- _Short task_
Can you copy the records below line for line, with the pictures left out?
-------- Data entries
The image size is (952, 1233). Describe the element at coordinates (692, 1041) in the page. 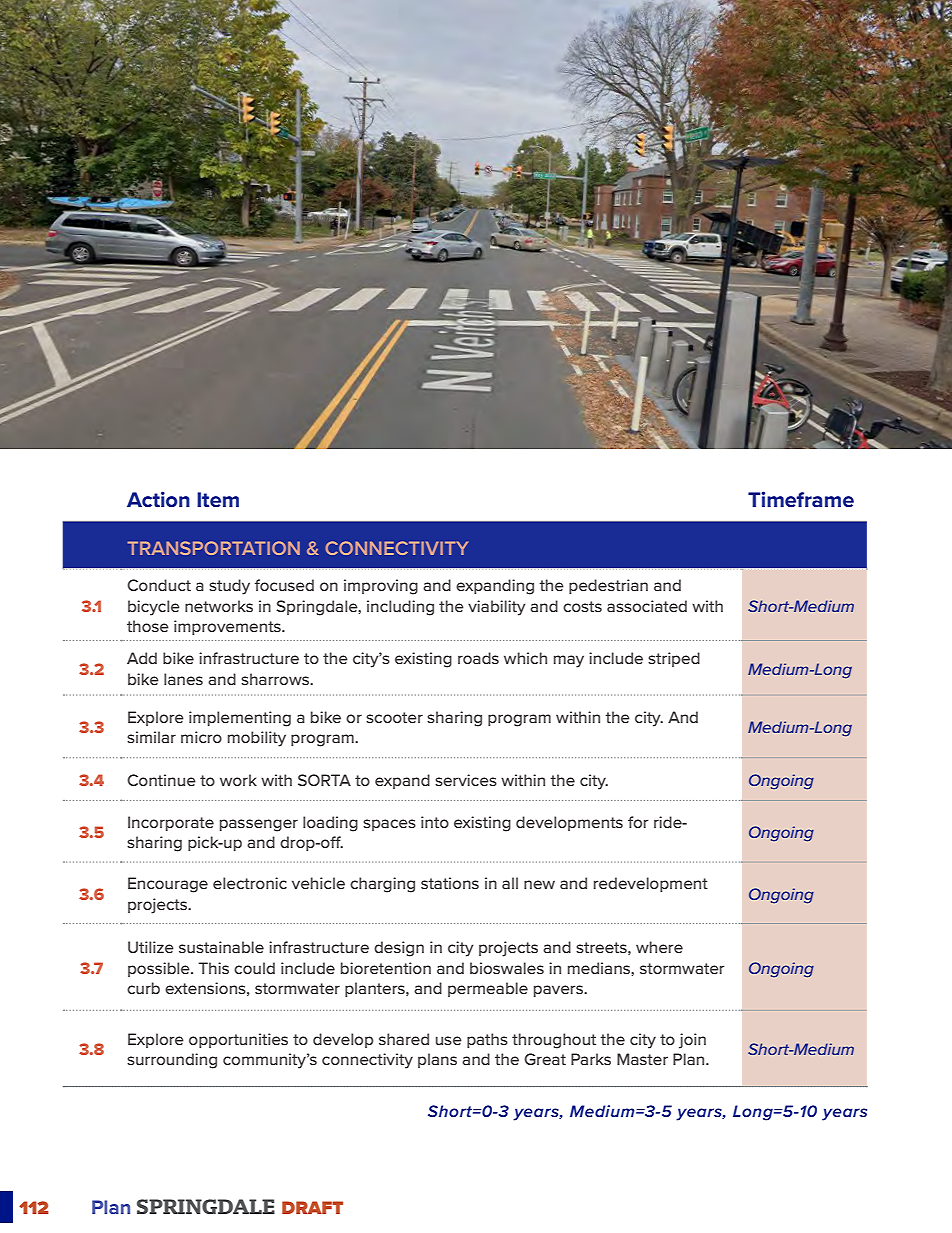

I see `join` at that location.
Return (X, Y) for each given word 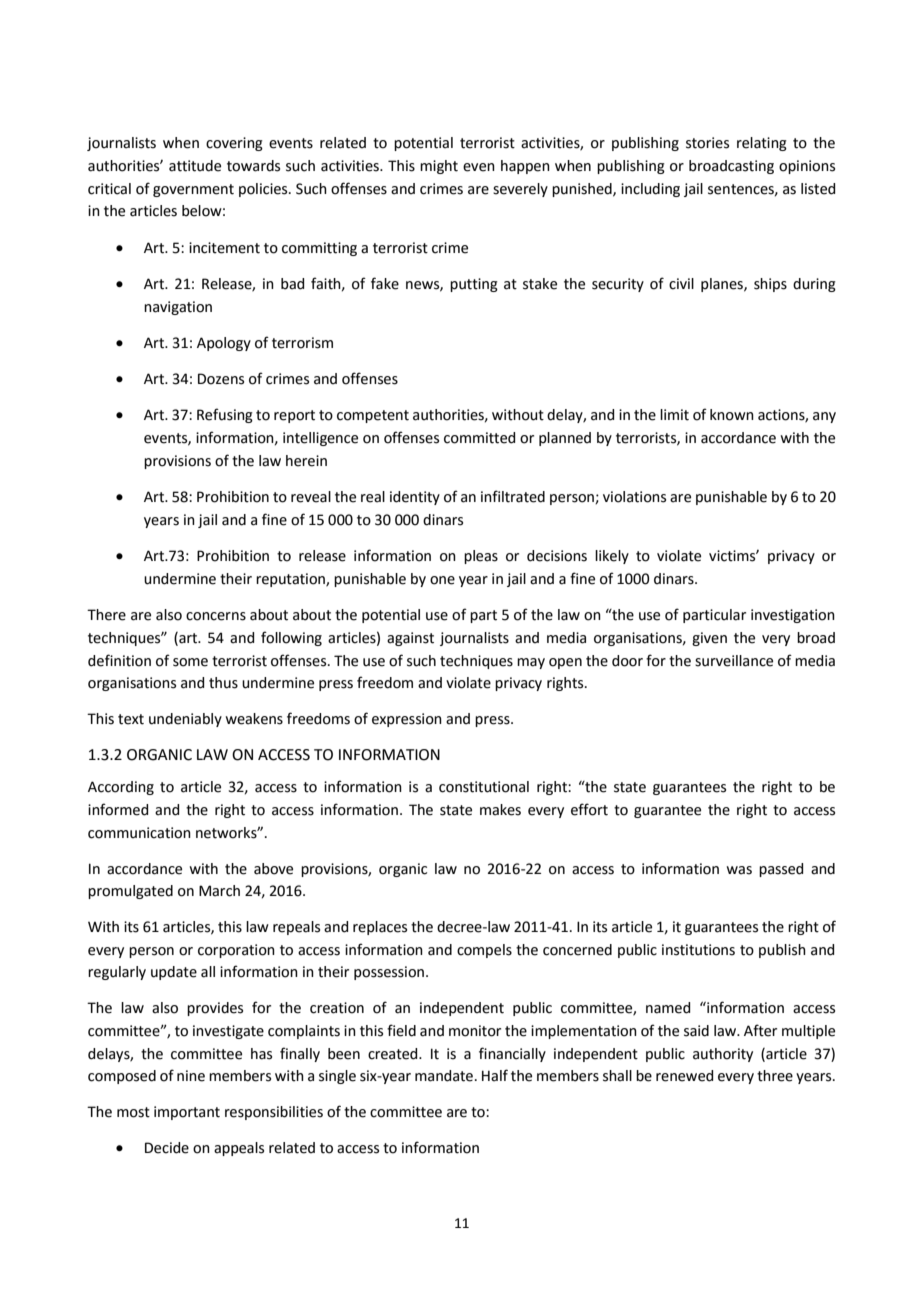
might (439, 167)
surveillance (734, 661)
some (190, 662)
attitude (195, 166)
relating (762, 144)
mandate (444, 1076)
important (187, 1113)
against (410, 639)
----------------
- _Full solution_
The image size is (952, 1233). Describe the element at coordinates (692, 1041) in the page. 

I see `join` at that location.
Return (X, Y) for each given word 
might (439, 167)
surveillance (734, 661)
some (190, 662)
attitude (195, 166)
relating (762, 144)
mandate (444, 1076)
important (187, 1113)
against (410, 639)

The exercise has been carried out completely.